(Stored data)
# # # #

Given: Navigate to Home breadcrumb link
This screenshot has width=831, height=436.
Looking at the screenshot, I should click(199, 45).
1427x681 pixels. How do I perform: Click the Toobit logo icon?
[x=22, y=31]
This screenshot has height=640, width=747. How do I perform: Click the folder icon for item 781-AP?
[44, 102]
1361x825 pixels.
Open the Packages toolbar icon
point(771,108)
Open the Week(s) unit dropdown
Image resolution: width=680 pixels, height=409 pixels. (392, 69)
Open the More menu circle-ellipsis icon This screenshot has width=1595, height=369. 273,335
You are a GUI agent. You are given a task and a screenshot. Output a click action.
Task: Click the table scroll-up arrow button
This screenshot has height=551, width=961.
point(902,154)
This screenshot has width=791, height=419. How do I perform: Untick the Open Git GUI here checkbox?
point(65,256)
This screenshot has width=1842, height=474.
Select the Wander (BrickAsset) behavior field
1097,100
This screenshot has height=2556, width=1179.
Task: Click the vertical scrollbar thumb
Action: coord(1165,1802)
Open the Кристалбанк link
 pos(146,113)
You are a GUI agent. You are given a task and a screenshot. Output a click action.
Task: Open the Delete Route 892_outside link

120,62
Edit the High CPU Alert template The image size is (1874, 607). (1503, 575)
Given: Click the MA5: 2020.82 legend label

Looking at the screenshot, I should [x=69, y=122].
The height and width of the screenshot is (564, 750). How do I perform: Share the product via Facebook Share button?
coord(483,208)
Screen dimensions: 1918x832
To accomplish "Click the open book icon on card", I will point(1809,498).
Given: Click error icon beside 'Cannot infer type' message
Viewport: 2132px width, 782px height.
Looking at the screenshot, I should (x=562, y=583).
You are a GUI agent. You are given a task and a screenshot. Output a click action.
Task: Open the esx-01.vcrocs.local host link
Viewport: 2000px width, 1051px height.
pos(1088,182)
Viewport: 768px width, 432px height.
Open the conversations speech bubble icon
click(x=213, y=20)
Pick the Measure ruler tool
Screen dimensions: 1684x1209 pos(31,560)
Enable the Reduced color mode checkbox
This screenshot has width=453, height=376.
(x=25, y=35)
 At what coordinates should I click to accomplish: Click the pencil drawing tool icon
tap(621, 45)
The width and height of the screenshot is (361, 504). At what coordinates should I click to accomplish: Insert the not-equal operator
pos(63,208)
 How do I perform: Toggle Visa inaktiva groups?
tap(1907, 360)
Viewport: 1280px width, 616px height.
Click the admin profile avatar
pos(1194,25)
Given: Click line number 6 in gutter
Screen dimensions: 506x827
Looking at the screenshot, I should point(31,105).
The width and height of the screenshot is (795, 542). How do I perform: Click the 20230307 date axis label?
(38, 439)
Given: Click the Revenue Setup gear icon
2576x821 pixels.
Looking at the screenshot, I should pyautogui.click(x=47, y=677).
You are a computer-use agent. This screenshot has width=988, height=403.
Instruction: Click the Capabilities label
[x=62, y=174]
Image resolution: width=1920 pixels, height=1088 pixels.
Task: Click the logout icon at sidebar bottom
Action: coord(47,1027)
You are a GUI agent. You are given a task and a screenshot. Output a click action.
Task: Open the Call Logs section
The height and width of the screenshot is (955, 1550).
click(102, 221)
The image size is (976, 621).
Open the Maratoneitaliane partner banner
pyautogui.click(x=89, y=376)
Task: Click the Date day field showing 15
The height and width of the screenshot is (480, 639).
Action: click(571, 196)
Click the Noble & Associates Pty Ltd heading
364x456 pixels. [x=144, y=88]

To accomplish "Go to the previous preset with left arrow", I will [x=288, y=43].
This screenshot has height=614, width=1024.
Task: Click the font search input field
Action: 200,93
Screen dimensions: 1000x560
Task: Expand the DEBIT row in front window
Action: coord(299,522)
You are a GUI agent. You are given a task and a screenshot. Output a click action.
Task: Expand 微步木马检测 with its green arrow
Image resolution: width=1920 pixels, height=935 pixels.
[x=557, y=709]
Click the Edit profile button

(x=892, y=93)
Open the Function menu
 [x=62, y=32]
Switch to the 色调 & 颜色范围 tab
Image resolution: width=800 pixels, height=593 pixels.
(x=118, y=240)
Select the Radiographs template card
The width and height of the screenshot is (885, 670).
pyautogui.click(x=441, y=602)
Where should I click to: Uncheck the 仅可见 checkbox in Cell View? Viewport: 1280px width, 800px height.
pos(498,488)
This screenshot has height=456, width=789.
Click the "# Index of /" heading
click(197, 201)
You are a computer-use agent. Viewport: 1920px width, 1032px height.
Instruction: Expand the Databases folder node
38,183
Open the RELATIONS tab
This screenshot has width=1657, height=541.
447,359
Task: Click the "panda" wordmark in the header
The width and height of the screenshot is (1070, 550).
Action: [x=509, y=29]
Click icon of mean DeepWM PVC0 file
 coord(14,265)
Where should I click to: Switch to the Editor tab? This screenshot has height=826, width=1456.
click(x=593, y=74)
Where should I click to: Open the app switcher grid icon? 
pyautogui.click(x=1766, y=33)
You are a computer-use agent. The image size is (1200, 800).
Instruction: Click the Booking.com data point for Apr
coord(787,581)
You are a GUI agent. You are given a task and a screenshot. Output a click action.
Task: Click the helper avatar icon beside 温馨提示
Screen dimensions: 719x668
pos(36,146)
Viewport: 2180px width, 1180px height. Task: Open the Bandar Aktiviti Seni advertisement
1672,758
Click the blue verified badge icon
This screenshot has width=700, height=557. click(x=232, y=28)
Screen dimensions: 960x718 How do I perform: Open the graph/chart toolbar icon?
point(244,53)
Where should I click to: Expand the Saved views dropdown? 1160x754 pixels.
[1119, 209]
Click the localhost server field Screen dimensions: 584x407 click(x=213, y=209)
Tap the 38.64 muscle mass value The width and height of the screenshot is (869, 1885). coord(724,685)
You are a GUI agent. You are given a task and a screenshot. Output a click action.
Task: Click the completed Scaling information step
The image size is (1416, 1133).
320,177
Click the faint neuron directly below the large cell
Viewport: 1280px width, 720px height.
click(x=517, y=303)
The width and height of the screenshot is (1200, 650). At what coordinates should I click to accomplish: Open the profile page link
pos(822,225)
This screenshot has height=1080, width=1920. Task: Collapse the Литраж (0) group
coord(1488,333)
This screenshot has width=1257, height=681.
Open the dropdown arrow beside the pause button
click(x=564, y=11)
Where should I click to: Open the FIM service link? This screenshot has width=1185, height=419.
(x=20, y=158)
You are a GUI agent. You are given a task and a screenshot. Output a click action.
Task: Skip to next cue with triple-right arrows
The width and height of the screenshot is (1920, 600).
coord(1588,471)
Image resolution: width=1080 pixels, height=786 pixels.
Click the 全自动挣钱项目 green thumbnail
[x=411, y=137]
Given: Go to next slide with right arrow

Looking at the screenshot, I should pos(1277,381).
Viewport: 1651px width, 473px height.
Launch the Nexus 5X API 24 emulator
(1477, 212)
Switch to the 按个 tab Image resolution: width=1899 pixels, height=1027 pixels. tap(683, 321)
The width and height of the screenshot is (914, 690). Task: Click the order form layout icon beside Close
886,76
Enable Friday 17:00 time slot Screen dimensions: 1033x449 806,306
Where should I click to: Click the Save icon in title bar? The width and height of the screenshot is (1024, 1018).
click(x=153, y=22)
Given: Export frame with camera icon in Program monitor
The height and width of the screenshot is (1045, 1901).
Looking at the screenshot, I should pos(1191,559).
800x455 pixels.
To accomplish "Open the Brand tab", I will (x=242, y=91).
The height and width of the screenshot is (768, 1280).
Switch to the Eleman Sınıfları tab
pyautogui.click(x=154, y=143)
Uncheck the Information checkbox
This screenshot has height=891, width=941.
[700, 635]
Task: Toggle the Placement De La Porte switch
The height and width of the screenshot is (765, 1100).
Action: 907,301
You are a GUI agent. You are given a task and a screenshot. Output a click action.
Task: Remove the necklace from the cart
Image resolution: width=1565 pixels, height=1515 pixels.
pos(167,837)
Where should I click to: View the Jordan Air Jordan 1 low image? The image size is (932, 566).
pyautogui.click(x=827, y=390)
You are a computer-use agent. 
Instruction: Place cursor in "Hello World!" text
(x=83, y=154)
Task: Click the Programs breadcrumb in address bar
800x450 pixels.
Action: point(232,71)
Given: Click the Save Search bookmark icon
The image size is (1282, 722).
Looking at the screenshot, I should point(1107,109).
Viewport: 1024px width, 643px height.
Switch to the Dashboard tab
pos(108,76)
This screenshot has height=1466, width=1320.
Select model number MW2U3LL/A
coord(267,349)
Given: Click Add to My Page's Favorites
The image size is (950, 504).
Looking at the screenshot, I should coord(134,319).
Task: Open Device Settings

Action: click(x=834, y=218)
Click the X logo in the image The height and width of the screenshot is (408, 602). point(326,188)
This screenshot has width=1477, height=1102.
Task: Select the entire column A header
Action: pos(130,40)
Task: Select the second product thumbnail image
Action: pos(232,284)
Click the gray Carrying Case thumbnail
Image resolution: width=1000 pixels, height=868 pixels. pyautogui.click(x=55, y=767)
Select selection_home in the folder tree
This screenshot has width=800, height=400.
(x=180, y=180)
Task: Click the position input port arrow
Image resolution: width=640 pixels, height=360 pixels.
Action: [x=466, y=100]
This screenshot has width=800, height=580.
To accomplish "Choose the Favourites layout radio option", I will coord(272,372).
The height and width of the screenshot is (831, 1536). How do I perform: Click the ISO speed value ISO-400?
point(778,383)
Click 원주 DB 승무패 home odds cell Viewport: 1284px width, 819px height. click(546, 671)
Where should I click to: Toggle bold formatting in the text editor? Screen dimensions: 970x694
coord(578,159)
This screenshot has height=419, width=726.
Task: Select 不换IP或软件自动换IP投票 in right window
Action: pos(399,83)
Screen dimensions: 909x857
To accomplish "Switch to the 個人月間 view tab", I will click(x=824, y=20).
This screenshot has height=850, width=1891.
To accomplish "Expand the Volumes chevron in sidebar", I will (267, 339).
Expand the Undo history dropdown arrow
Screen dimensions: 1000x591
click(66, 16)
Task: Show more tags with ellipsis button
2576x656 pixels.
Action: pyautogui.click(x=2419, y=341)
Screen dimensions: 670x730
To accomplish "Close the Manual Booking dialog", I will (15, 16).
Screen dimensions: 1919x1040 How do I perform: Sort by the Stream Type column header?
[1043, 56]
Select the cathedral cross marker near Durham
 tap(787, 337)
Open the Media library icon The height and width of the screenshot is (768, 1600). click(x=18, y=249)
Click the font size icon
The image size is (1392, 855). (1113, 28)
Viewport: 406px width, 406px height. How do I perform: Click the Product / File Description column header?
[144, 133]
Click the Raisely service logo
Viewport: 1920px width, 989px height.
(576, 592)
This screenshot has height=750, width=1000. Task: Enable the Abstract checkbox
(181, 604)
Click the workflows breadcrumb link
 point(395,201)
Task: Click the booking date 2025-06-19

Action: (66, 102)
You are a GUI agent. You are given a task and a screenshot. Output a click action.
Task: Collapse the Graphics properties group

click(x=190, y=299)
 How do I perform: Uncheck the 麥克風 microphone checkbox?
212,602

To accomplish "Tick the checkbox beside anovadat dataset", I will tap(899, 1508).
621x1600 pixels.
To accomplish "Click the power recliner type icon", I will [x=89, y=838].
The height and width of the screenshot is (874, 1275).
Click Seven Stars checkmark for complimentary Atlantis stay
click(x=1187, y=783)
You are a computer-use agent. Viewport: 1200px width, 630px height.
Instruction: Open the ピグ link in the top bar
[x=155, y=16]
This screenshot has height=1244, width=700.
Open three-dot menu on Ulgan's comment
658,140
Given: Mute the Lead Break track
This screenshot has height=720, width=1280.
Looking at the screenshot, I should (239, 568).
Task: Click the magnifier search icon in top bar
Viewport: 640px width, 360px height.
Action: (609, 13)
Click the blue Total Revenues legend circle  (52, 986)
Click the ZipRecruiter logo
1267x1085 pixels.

# # # #

- _Your objective_: Scan the records above and report every line with the string "circle".

- _Task response_:
Open the More menu circle-ellipsis icon This screenshot has width=1595, height=369. 273,335
Click the blue Total Revenues legend circle  (52, 986)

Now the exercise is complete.